Silicon photomultipliers for improved detection of low light levels in miniature near-infrared spectroscopy instruments

R. Zimmermann; F. Braun; T. Achtnich; O. Lambercy; R. Gassert; M. Wolf

doi:10.1364/BOE.4.000659

1. Introduction

Near-infrared spectroscopy (NIRS) is an optical and non-invasive method that can be used to determine the concentration of oxy- and deoxyhemoglobin (O₂Hb and HHb, respectively) in human tissue in vivo[1, 2]. In functional NIRS (fNIRS), this principle is used to assess the cortical activation of brain tissue [1, 3]: increased cortical activity alters the oxygenation state of brain tissue through neurovascular coupling [3–5], which causes a focal increase (decrease) of O₂Hb (HHb) [1, 3, 5].

In continuous-wave fNIRS, steady-state NIR light of at least two discrete wavelengths is guided to the scalp, and its diffuse reflectance is measured at some centimeters from the source site [1–3]. The modified Beer-Lambert law (MBLL) is used to relate concentration changes of O₂Hb and HHb to changes in the detected light intensity [1, 5, 6]. A fraction of the detected photons follows a path that passes through cortical tissue, thereby carrying information about the brain. This fraction depends on the source-detector separation (SDS): the larger the SDS, the deeper the detected photons have penetrated the tissue and hence the larger the probed cortical volume, resulting in improved measurement signals [1–3,7]. However, increasing the SDS also dramatically increases the light attenuation (approx. 20 dB per cm SDS [8]).

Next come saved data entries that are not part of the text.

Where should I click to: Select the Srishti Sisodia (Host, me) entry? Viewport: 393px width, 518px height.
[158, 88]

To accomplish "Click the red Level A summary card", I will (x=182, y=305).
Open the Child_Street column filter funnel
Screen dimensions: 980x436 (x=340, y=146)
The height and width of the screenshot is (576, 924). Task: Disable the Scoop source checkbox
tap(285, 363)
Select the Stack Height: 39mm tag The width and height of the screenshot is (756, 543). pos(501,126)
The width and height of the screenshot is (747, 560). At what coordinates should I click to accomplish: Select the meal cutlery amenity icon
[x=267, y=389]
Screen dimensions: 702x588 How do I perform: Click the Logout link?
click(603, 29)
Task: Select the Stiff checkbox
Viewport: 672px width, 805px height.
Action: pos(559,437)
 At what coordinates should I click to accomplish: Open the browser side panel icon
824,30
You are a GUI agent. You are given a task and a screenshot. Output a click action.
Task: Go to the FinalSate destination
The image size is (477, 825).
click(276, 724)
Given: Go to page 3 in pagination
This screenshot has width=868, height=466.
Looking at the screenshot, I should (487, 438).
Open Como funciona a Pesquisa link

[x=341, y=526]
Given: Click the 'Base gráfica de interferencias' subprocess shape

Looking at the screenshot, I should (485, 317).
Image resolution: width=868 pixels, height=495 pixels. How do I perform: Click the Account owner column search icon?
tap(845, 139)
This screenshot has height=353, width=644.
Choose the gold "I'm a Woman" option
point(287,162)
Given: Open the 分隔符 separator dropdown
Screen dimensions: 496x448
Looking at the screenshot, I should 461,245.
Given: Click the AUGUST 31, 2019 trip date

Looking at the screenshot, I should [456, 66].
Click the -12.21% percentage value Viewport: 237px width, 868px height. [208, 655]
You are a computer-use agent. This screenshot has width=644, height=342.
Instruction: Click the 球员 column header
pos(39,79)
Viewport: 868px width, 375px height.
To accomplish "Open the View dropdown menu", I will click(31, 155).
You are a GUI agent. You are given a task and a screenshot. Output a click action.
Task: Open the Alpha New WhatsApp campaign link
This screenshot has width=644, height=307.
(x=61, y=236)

One of the major advantages of fNIRS over other neuroimaging modalities is the fact that the instruments can be miniaturized and made wearable, easing the restrictions to head movement and offering increased comfort to the subjects [3]. Such fNIRS devices have to be lightweight and small, which narrows the selection of their optical and electrical components. In particular, special attention is due to the choice of the detector, since it directly influences the measured signal quality and determines the readout- and supply circuitry. Because of the high attenuation of the light at longer SDS, it is beneficial to select very sensitive photodetectors with internal signal amplification [6].

The detection of such low light levels can be done by photomultiplier tubes (PMTs) since they feature high internal gains, but PMTs are bulky, heavy and require high operating voltages, and are hence not suitable for miniaturized and/or wearable fNIRS instruments. Furthermore, PMTs are sensitive to magnetic fields (i.e. incompatible with magnetic resonance imaging) and vulnerable to overexposure at ambient light [9]. Avalanche photodiodes (APDs), in contrast, are solid state devices that are small in size, insensitive to overexposure and not affected by magnetic fields. But their internal gain is typically lower, and their operating voltage is also rather high [9].

Recently, silicon photomultipliers (SiPMs) were recognized as a solid state alternative to PMTs [9–11]. SiPMs consist of a dense array of parallelly connected tiny APDs, called micro-cells, which operate independently in Geiger mode [9, 10]. When a photon hits the active area of a microcell, an ionization cascade (“avalanche”) can be triggered that results in a largely amplified current peak. The sum of the currents from all the microcells in the array forms a quasi-analog output signal proportional to the incident light intensity [9–11].

Since SiPMs share the benefits of APDs as they are small, lightweight, robust and relatively low-priced, but operate at lower voltages and exhibit an internal gain that is comparable to PMTs [9–11], they undoubtedly bear advantages that have yet to be exploited for fNIRS instrumentation. The goal of this work hence was to demonstrate the suitability of SiPMs as photodetectors in low level light detection in miniaturized fNIRS instrumentation, and is partially based on a recently completed semester thesis [12], conducted by two of the authors (F.B. and T.A.). To the best of our knowledge, we are the first to report on the design and evaluation of an fNIRS measurement module that features SiPMs as detector units.

2. Methods

2.1. fNIRS sensor module design and implementation

Two fNIRS modules were built, each consisting of two separate printed circuit boards, stacked on top of each other (Fig. 1(A)), and designed to be used as both, source and detector module. A brief overview of the module design is given here, while details can be found in [12].

Fig. 1 A: the proposed fNIRS module besides a 2-€ coin. B: SiPM readout circuitry (TIA: transimpedance amplifier, LPF: low-pass filter). C: block diagram of the module (GUI: graphical user interface, μC: microcontroller, ADC: analog-digital converter, DAC: digital-analog converter).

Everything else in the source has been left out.